One of such findings that remains a key accomplishment of the Senate is that of her committee on the Mounting Humanitarian Crisis in the North East. The Shehu Sani led committee unraveled the alleged corrupt practices of Babachir Lawal, the suspended Secretary to the Government of the Federation (SGF). Babachir was indicted of awarding N233million invasive-plant-species (grass) clearing contract to firms he has strong stakes in. Presenting a temporary report at plenary, Shehu Sani throw up mindboggling evidences that Babachir received kickbacks of over N200 million into the account of Rholavision Nigeria Limited – a firm he co-founded and remains an account signatory. Upon concluding the investigation, Sani lamented during plenary that Babachir actually misappropriated over N500 million. Impenitently, Babachir’s arrogance and pronouncement that the senators are “talking balderdash” triggered the Senate’s determination that justice must take its course.
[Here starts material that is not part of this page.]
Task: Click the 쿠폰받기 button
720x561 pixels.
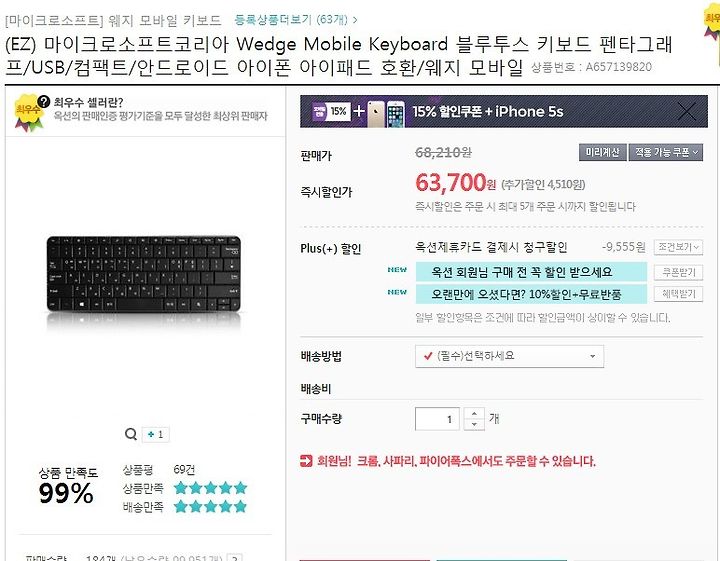Action: (x=678, y=272)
Their persistence largely led to the suspension and ongoing investigation of Babachir.

Anyone proclaiming there’s nothing good about the Senate is merely tendering a malicious criticism. The 8th Senate just passed the first out of the three-part Petroleum Industry Bill. The Senate is worth commending for passing a 17year old bill that outlived the 5th, 6th and 7th Senate. Aside that, the Senate has shown commitment towards ensuring transparency and equality in the operations of government agencies. The Senate has mandated its committee to investigate the lopsided DSS recruitment that mainly favored some northern states. Instead of the allocated five slot per state, 51 persons were recruited from Katsina, the home state of President Buhari and the DSS Director-General, Lawal Daura.
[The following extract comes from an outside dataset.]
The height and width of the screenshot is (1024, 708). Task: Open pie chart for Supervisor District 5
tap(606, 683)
It could also be recalled that the Senate compelled the Customs Comptroller General, Hameed Ali, to stay action on the plan to collect import duties from vehicle users across the country. Worth commending, you and I would have been paying for customs inefficiency, if the Senate didn’t condemn Ali’s obnoxious policy. Nonetheless, customs officers are using the policy to extort the public without authorization. The Senate is also challenging the electricity distribution companies over high electricity tariffs and inefficient service delivery. Efforts are being made to ensure metering determines actual consumption. When this is fully effected, the astronomical monthly billing termed ‘cost reflective tariff’ would be abolished.
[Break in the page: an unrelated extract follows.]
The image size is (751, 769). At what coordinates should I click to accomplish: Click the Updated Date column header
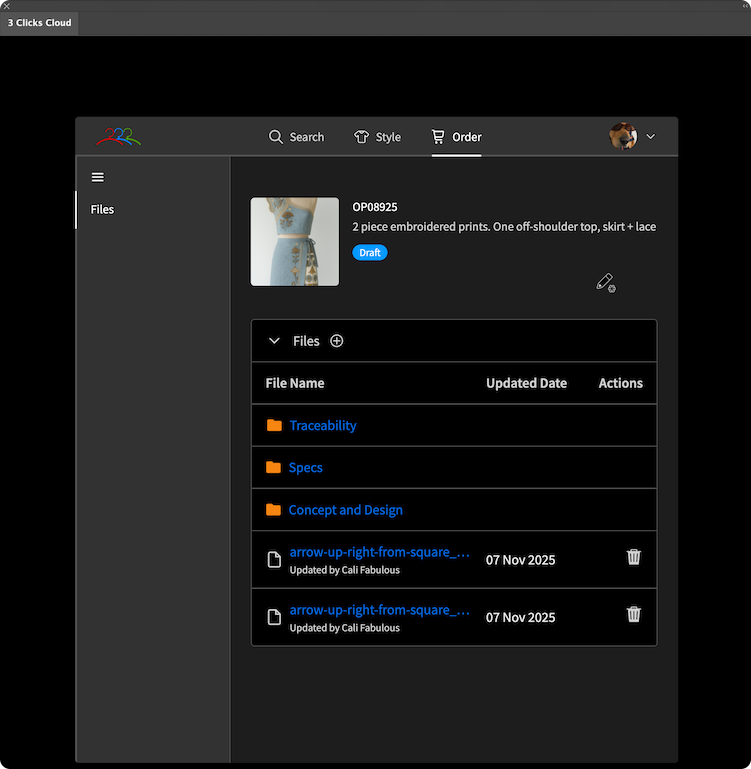tap(526, 383)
On financial issues, it would be flattery to label the senators prudent, but their rejection of Buhari’s request to borrow $29.960 billion abroad is worthy of applaud. Although the loan is supposedly meant to finance the provision of key infrastructures across the country, it is ludicrous to borrow for infrastructures that cannot generate enough funds to repay the debt. Besides, Buhari’s health challenges would have paved way for his aides to squander and embezzle a significant portion of the loan. If not for the resistance of the Senate, our unborn generation would have been plunged into slavery. The burden of the soft-looking, but hard to fulfill loan conditions would force them to follow the dependency economic dictates of the western nations. Not again! Nigeria is yet to recover from the afflictions of Ibrahim Babangida’s Structural Adjustment Program (SAP).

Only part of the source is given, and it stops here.